The South Americans had gone 445 minutes without conceding en route to the decider – a statistic indebted to centre-backs Joao and Leonardo – and relied upon Ederson, Evandro and Abuda for flair. The Iberians boasted an imperial midfield of Jurado, David Silva, Sisi and Cesc Fabregas, who was one of the youngest players at the tournament but arguably its most impressive performer ahead of his fellow final participants and the likes of Lucas Biglia, Fredy Guarin and John Obi Mikel.
Spain swiftly imposed themselves with slick, one-touch passing, but their concession of a seventh-minute free-kick, 25 yards out, proved very costly. Joao’s superb curler came back off the post, but his defensive partner Leonardo was on hand to turn home the rebound and put Brazil ahead. It saw Finland 2003 equal Egypt 1997 as the highest-scoring FIFA U-17 World Cup in history.
It almost got worse for Juan Santisteban’s team moments later. Ederson’s stinging half-volley was parried by Javier Mandaluniz into the path of Abuda, who, with the goal at his mercy, smashed the ball against the crossbar.
That second wake-up call spurred Silva, Sisi and Jurado into life. Despite all their trickery, however, they struggled to unlock the Joao-directed Brazilian rearguard for the remainder of the first half.
After the restart, however, the chances began to fall to the boys in red.
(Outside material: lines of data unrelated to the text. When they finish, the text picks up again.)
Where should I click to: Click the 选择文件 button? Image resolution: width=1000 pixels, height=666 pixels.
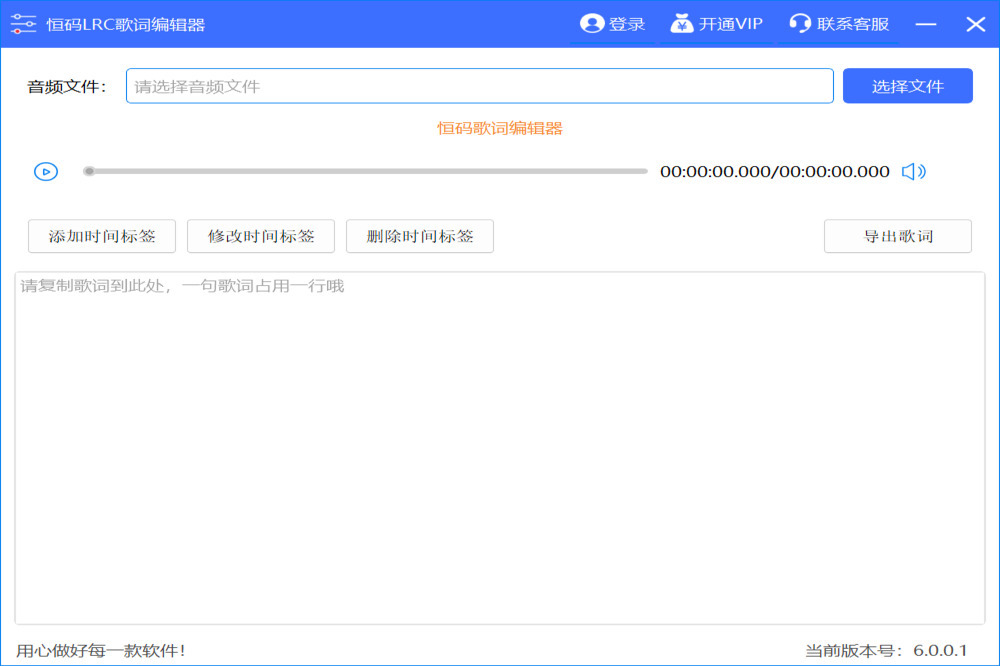[x=907, y=86]
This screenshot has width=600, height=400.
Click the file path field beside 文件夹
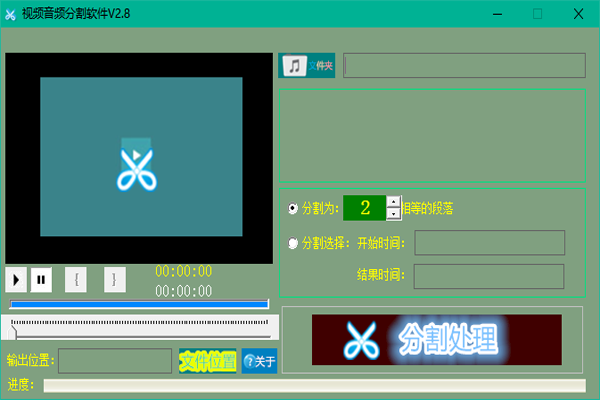[x=464, y=66]
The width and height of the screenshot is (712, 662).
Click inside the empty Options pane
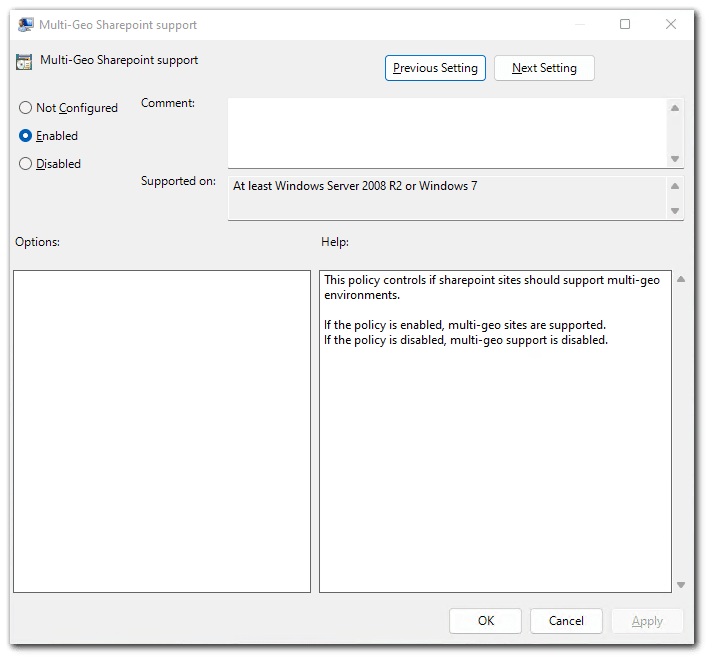[x=162, y=431]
A long-distance Jurado piledriver went inches wide, before Bruno somehow saved Xisco’s back-post header just after the hour. Evandro should have doubled Marcos Paqueta’s side’s lead from a rapid counter-attack, but that was a momentary respite from the Spanish siege. Fabregas, Xisco, Silva and substitute David all had opportunities, but Bruno was equal to everything until the final whistle sounded, making it 535 minutes without leaking a goal.
Brazil had become the outright record winners of the FIFA U-17 World Cup, surpassing two-time champions Nigeria and Ghana. Spain had made it two defeats from two finals and failed to shed their bridesmaids’ reputation.
“It was Spain who played like Brazilians,” rued Santisteban post-match. “We had so many chances in the second half but just couldn’t put the ball away – that’s football. I hope some of these players can now go on to become the stars of tomorrow.”
That they did, with Silva and Fabregas, who pocketed the adidas Golden Ball and adidas Golden Shoe awards as Finland 2003’s best player and top scorer respectively, going on to help Spain’s seniors definitely shed their bridesmaids' reputation.
Evandro, the adidas Silver Ball recipient, said: “Spain are a wonderful side with fantastic attacking players, but we believes in ourselves, worked very hard and produced this great performance. His coach added: “It was not our best performance of the finals – perhaps we scored too early. But today the result was more important than the show.”
Paqueta may not have felt the champions’ crowning performance was a show, but nobody doubted that the 17-day Finnish spectacle had been an electrifying exhibition.